─── Data shown ───
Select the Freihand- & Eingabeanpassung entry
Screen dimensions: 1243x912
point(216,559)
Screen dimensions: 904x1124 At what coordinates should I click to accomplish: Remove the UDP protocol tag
───
─── Data shown ───
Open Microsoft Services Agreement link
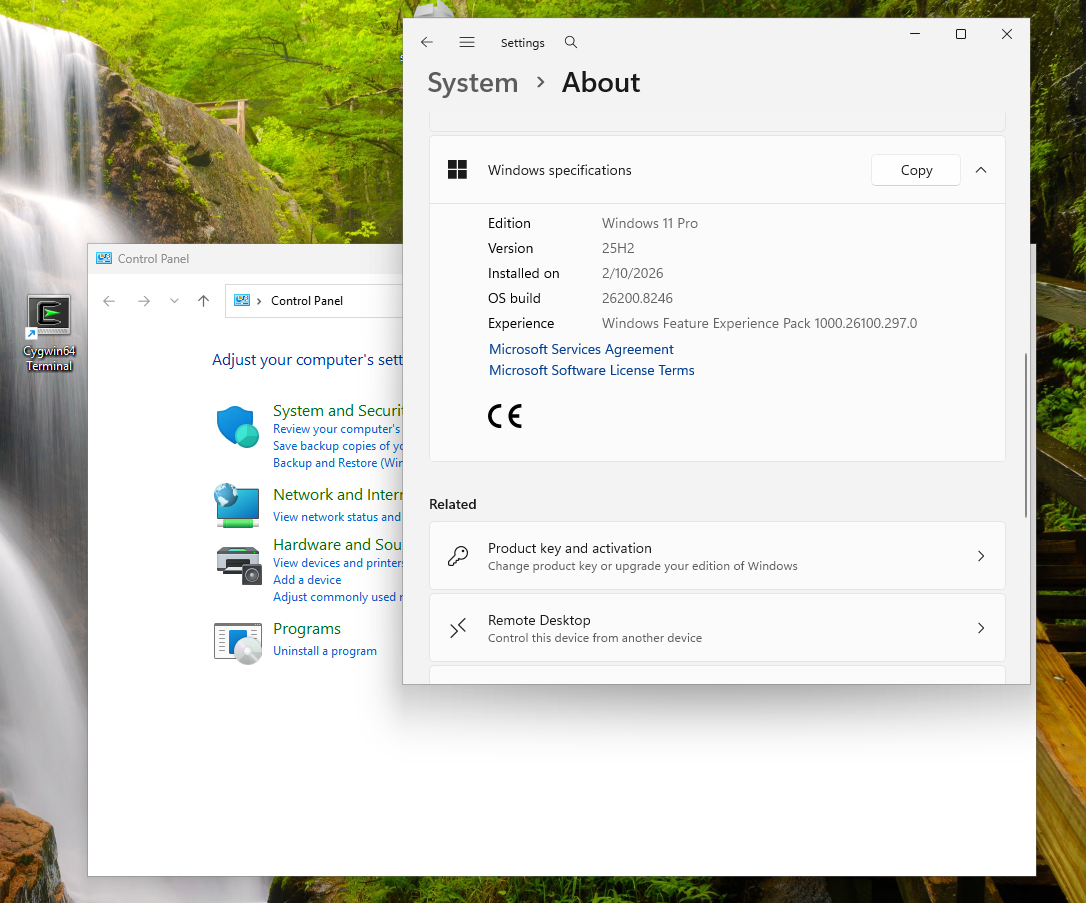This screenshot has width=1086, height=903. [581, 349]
───
─── Data shown ───
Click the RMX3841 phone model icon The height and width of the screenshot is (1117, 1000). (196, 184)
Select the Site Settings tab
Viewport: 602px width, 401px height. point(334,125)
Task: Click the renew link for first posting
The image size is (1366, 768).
───
• To do
Taking the entries above, restate exactly those lines that fall between the line with "Click the RMX3841" and the line with "The image size is (1366, 768).", keeping both of those lines too.

• Solution for this exercise
Click the RMX3841 phone model icon The height and width of the screenshot is (1117, 1000). (196, 184)
Select the Site Settings tab
Viewport: 602px width, 401px height. point(334,125)
Task: Click the renew link for first posting
The image size is (1366, 768).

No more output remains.